Bei Ford sind meine Favoriten am Samstag eher Greg Biffle und Carl Edwards als Matt Kenseth und Kasey Kahne. Biffle bringt drei Top5s aus den letzten vier Starts mit und kam in den vergangenen beiden Bristol-Rennen jeweils auf Rang vier ins Ziel. Edwards hat seit sechs Rennen eine Top7-Serie auf dem Papier und mag bekanntlich die Beton-Ovale, während es bei Kenseth in Michigan erst das erste Top10-Resultat nach neun Rennen zu vermelden gab. Auch Kahne schwächelt weiterhin, hat aber mit Red Bull und Hendrick eh eine zu rosige Zukunft vor sich, um sich jetzt noch über Richard Petty Motorsports aufzuregen.
Auf Kurt Busch als einzigen konkurrenzfähigen Dodge-Piloten sollte man aber auch achten, denn in Bristol fuhr er in den letzten Jahren immer mal wieder um den Sieg mit. Der dritte Platz aus dem Frühling spricht für seine Stärke. Generell kann man erkennen, dass die blaue #2 in der einen Woche um den Sieg mitfährt und auch vereinzelt Rennen gewinnt, nur um dann sieben Tage später wieder im Mittelmaß zu versinken. Dem Team fehlt zurzeit die nötige Konstanz, um einen weiteren Cup-Titel zu gewinnen, eine Chase-Teilnahme ist dagegen wie in fast jedem Jahr aber ziemlich sicher. Als Geheimtipp habe ich noch Marcos Ambrose auf Lager, dem die Strecke extrem zu liegen scheint. In seinen ersten beiden Bristol-Auftritten fuhr er auf Anhieb einen zehnten und einen dritten Platz heraus. Das Frühlingsrennen endete für ihn nach dem „big one“ leider schlagartig, nachdem er sich zuvor auf Rang neun qualifizieren konnte. Mal schauen, was der Australier an diesem Wochenende zeigen kann.

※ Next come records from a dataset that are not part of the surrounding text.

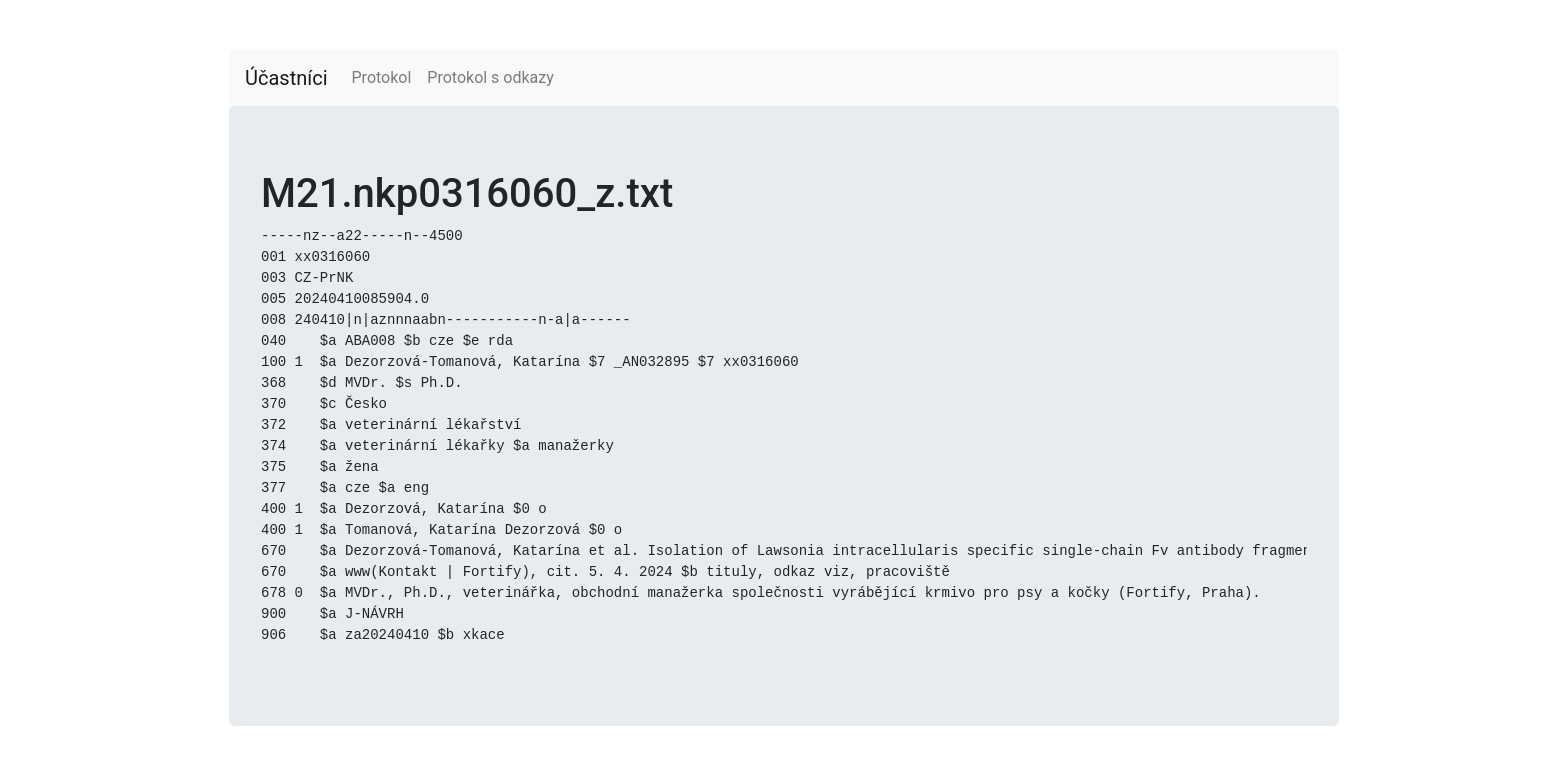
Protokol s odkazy (490, 77)
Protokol (382, 77)
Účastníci (286, 78)
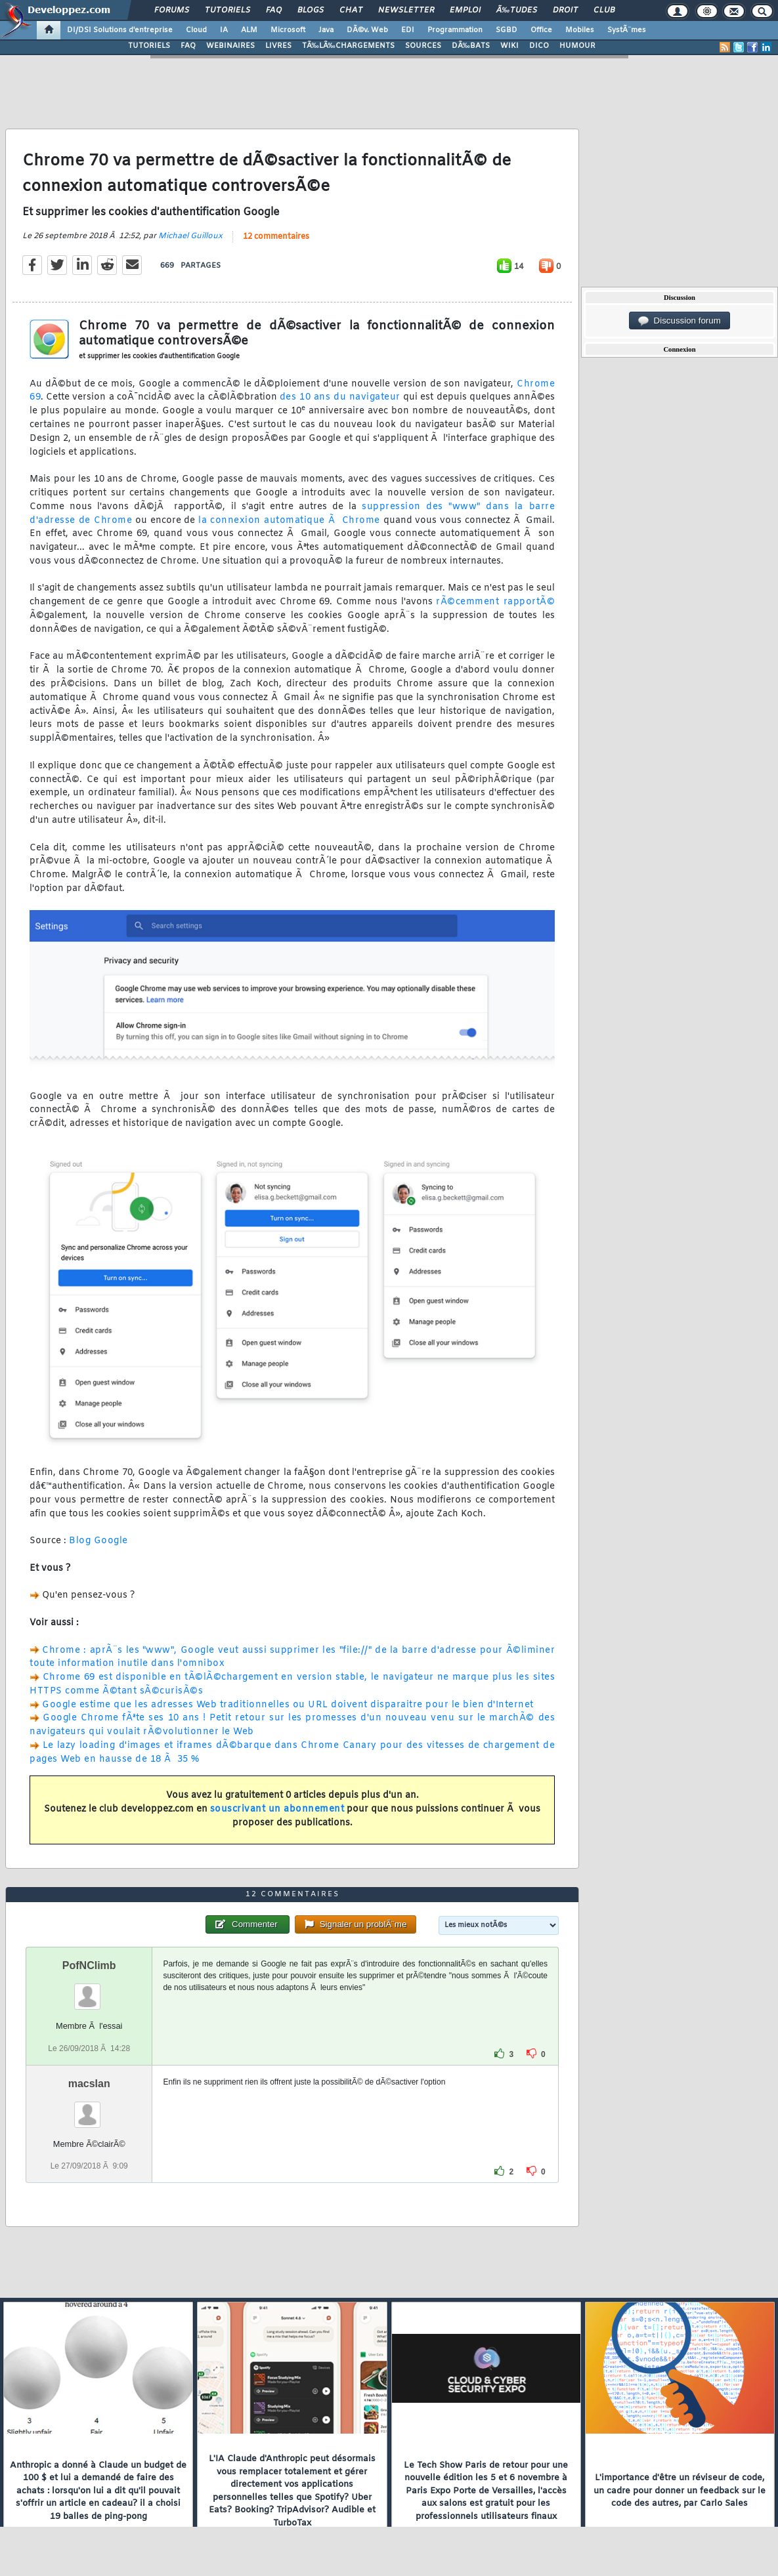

Die Liste der bisherigen, noch aktiven Sieger sieht wie folgt aus:
1. Jeff Gordon, Kurt Busch (je 5)
2. Kyle Busch (3)
3. Mark Martin, Matt Kenseth, Carl Edwards (je 2)
4. Jimmie Johnson, Tony Stewart, Dale Earnhardt Jr., Kevin Harvick, Jeff Burton, Elliott Sadler (je 1)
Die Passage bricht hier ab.